We in general usually learn more from mistakes than from success, so a well-explained startup failure can improve their odds of funding the next time around. However, investors do expect you know the common pitfalls and not repeat them. Repeating any of the following mistakes mentioned here won’t get you any credit for intelligence and learning and will cost you dearly in your funding credibility and real cash.
Making these mistakes again and again in startup can lead you to pitfall
1. You think you know your customers need and want
Just because you like a change doesn’t mean your customers will like it. Before spending any money, make sure you very well know what they are looking for,their feedbacks. And also see other industry experts and investors are into. Be prepared to go through it minutely at least once before you get it right, even with a final input.
2. Believe that you have no real competitors
No competitors means no market, or it means you haven’t looked around. If the market is new and competition is minimal, then the time and costs of educating potential customers probably exceeds your time and budget to stick in the market. Innovation in the face of a few competitors is much less risky.

Provided data »
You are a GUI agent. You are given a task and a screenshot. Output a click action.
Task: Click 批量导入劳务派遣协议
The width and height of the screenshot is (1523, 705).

Task list »
A - In the startup mistakes text, how would you rewrite the paragraph beginning "No competitors means no market" more briefly while keeping its main facts?
B - In the startup mistakes text, can you give the passage from "2. Believe that" up to and including "much less risky." again, changing "competitors" to "rivals"?

Full solutions »
A - Having no competitors means either there is no market or you haven't looked around. In a new market with little competition, the time and cost of educating potential customers likely exceed your time and budget for staying in it. Innovating against a few competitors is far less risky.

B -
2. Believe that you have no real rivals
No rivals means no market, or it means you haven’t looked around. If the market is new and competition is minimal, then the time and costs of educating potential customers probably exceeds your time and budget to stick in the market. Innovation in the face of a few rivals is much less risky.